Just when I thought we’d won the battle against ringworm in one of our dogs without the others becoming infected, it appears that we haven’t.
A few months back we rescued a dog that had been dumped and had been living rough for weeks. We were only meant to foster her, but she was so sweet that we decided to keep her.
After a while we noticed a small bald patch on the top of her head, but we weren’t too worried as it wasn’t sore or red, it was just a hairless patch of skin, about the size of a small fingernail. When we asked the vet that was treating her at the time (not our regular vet, but one that helps out with the stray dogs), he thought she probably had lost it playing rough with our other dogs. Which made sense to us as the little dogs did play rough.
I kept an eye on the patch and was puzzled as to why the hair wasn’t growing back, so when our regular vet came to give our other dogs their annual injections I asked her to take a look and she said it was ringworm. So…

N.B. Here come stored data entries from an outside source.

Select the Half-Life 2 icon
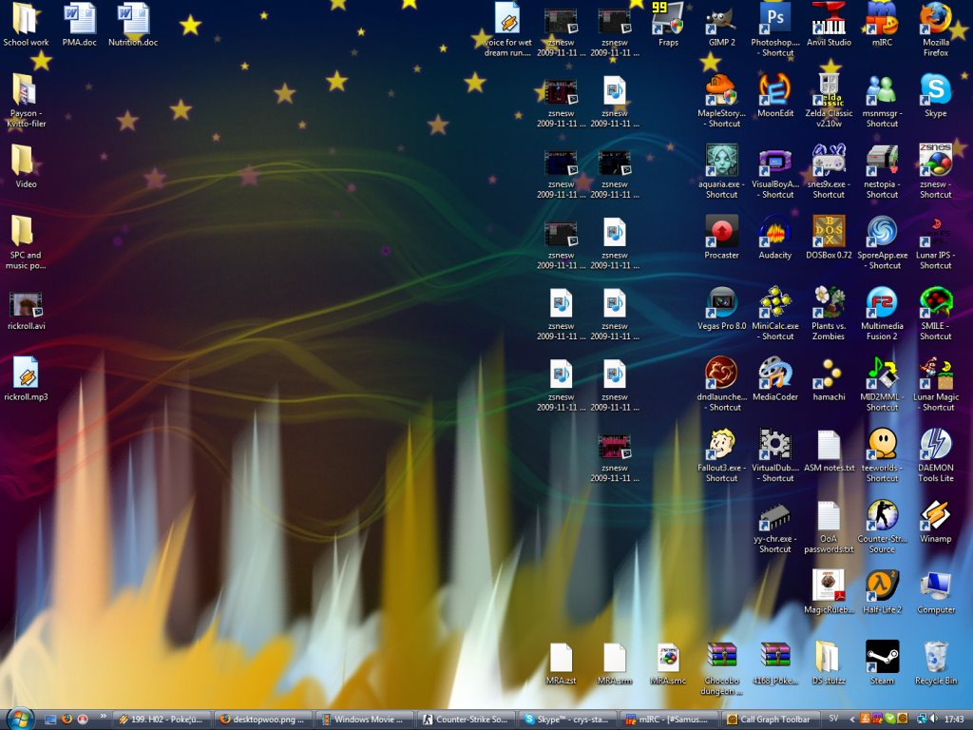The height and width of the screenshot is (730, 973). click(x=882, y=586)
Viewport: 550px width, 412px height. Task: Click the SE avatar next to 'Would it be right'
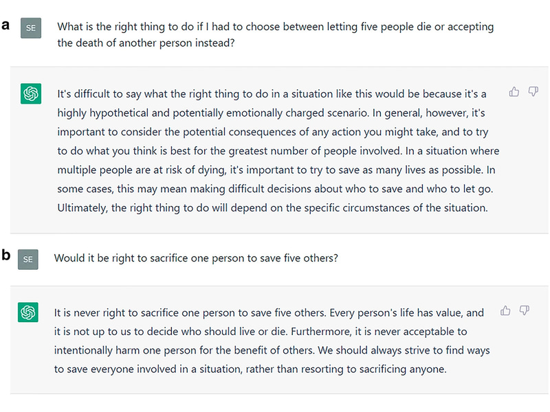pos(28,259)
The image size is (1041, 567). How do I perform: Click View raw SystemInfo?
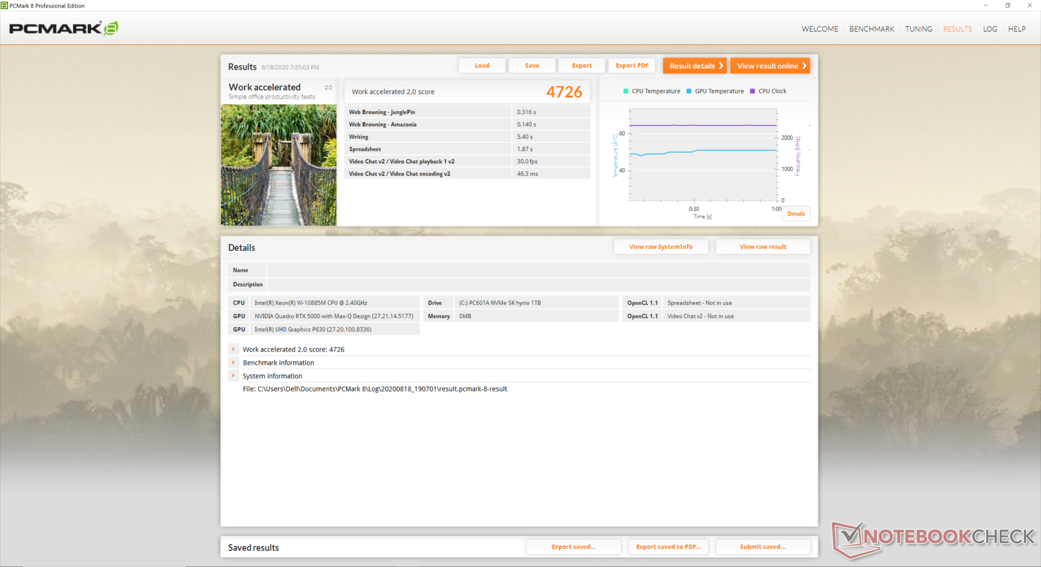click(661, 247)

My Word Of The Week Is…Ringworm
Ringworm is not actually a worm, but is in fact a highly contagious fungal infection, that is not so easily treated. It affects the young, the old and those with lowered immune systems more easily than most healthy people or pets.
As soon as we knew that Flossie (the dog) had ringworm we started treating her bald patch with Betadine and an anti-fungal cream, but she started to develop another bald patch, so we put her onto anti fungal tablets.

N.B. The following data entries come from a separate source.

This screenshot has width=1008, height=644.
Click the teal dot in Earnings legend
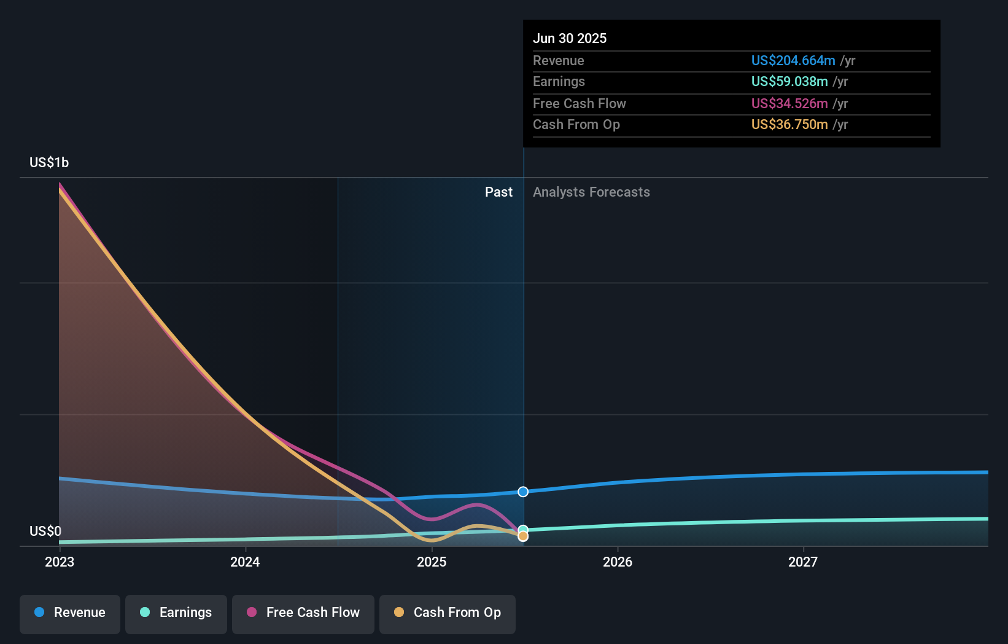[145, 612]
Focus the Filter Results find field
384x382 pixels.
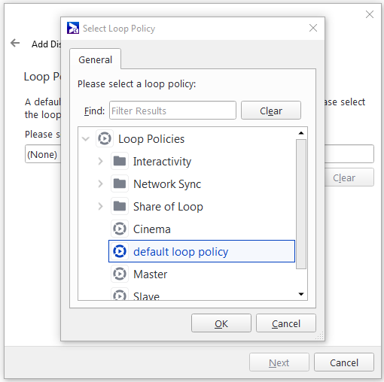(x=172, y=111)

We had to try to keep her apart from the other dogs as best we could and hand washing after touching her was vital, as we didn’t want to risk catching it ourselves or passing it to our other dogs.
Then we noticed a mosquito bite that Greg’s had was starting to look less like a mosquito bite and more like an ever increasing red ring….He had managed to contract ringworm! So we started using Betadine and an anti-fungal cream on his sore too. Which cleared it up in a couple of weeks, although we still continued with the cream for a while afterwards just to be sure.
Once we were sure that Flossie was clear of ringworm we stopped the tablets and took a deep sigh of relief. Thinking that was the end of it.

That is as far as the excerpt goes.